Dernière mise à jour : 16 mars

On the road again. Préparez vous on va manger de la poussière !
On the road again. Préparez vous on va manger de la poussière !

Sommaire:




  1. Frontière qui sépare la Thaïlande et le Cambodge, départ de de Poipet !



Après 2 mois en Thaïlande et un mois au Laos, une envie me prend de changer ma façon de voyager.


En fait, je crois tout simplement que j'avais envie d'aventures, envie de dormir n'importe où, de voyager sans but si ce n'est celui de découvrir ce pays en m'éloignant autant que possible des zones touristiques.

Et pour s'éloigner des sentiers battus, le voyage en vélo est tout indiqué.


Avant de quitter la Thaïlande, je devrais donc trouver un vélo d'occasion à Bangkok.

La ville est vaste je devrais bien dénicher la perle rare.


Après une journée de recherche à travers la capitale Thaïlandaise, j'aperçois enfin une superbe bicyclette rouge de la célèbre marque italienne Bianchi dans un magasin d'occasion.


C'est le coup de foudre, je l'achète après une négociation acharnée.


Il y a déjà un porte bagage, il me suffira d'acheter une pompe, une gourde et des rustines pour les crevaisons ainsi que des tendeurs pour harnacher mon sac à l'arrière.



Et voilà le travail, ma bicyclette est prête, j'ai plusieurs vitesses et mon sac tient bon !
Et voilà le travail, ma bicyclette est prête, j'ai plusieurs vitesses et mon sac tient bon !


Je fais connaissance avec mon vélo, on va partager la route et vivre des aventures ensemble pendant un mois à travers les routes de campagne du Cambodge en prenant notre temps.


Ca y est, je traverse la frontière.


Nouveau pays, nouvelle langue, nouvelle culture, nouvelle monnaie (riel cambodgien).

Mes yeux sont grands ouverts et dévorent ce qui les entoure.

Traverser une frontière par la voie terrestre est toujours pour moi un sentiment indescriptible.

En un claquement de doigt, je dois retrouver mes marques et réapprendre les bases : apprendre à dire bonjour, merci, réapprendre la valeur des choses pour les négociations etc.

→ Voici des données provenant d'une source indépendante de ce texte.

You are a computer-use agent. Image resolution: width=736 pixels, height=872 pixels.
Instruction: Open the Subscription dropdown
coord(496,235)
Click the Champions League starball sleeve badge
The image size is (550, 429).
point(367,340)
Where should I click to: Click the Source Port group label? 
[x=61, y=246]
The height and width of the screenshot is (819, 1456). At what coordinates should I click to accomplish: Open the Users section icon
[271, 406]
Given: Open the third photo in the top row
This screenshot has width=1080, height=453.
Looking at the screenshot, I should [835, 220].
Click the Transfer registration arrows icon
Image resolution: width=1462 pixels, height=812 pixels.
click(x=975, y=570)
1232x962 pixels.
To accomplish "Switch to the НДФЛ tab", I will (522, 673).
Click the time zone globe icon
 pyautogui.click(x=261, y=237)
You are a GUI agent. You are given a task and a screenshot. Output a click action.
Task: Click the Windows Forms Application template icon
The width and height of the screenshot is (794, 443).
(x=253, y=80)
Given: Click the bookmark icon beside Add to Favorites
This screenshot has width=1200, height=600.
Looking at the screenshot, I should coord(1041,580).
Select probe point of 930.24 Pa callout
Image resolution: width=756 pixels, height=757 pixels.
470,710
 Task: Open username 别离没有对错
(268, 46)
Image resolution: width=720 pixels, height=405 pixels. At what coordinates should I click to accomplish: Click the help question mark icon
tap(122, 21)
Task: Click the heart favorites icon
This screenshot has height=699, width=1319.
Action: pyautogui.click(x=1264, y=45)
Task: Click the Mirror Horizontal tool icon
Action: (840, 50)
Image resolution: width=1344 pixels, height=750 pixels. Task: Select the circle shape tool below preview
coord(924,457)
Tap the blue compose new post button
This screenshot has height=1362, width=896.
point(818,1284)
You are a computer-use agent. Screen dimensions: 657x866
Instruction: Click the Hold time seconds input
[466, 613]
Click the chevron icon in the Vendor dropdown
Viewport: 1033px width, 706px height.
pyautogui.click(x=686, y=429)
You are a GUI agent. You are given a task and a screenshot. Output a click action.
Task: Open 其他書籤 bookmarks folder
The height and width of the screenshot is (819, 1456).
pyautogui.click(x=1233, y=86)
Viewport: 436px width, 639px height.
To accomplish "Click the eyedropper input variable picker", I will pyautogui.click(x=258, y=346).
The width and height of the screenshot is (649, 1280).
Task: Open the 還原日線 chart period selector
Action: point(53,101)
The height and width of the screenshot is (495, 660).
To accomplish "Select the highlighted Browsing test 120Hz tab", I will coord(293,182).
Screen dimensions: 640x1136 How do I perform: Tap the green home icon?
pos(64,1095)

Les locaux m'aident à attacher solidement mon sac à l'arrière du vélo et c'est le grand départ. Mais quelle direction prendre?

Je regarde sur Maps.Me (l'application de cartes hors ligne) et je choisis un peu au hasard.

Je décide de pédaler vers les routes de campagne du nord.


Les locaux sont pliés en deux en me voyant passer en vélo, au milieu de nulle part.

J'en perds mes tongs tellement les routes sont affreuses, pleines de trous et de poussière.





Les enfants courent vers moi, curieux de savoir ce que fait un "barang" perdu en plein milieu de la pampa. ("Le mot barang désigne principalement une personne de souche européenne ou plus spécifiquement un Français, en raison de l'héritage colonial français au Cambodge").

Ils sont adorables et très curieux, je sens que je vais me plaire ici.


J'avance à la force de mes jambes, j'avale beaucoup de poussière qui me laisse un arrière goût dans le fond de la gorge.

Par moment je meurs de chaud mais je me sens en vie, chaque jour est une aventure !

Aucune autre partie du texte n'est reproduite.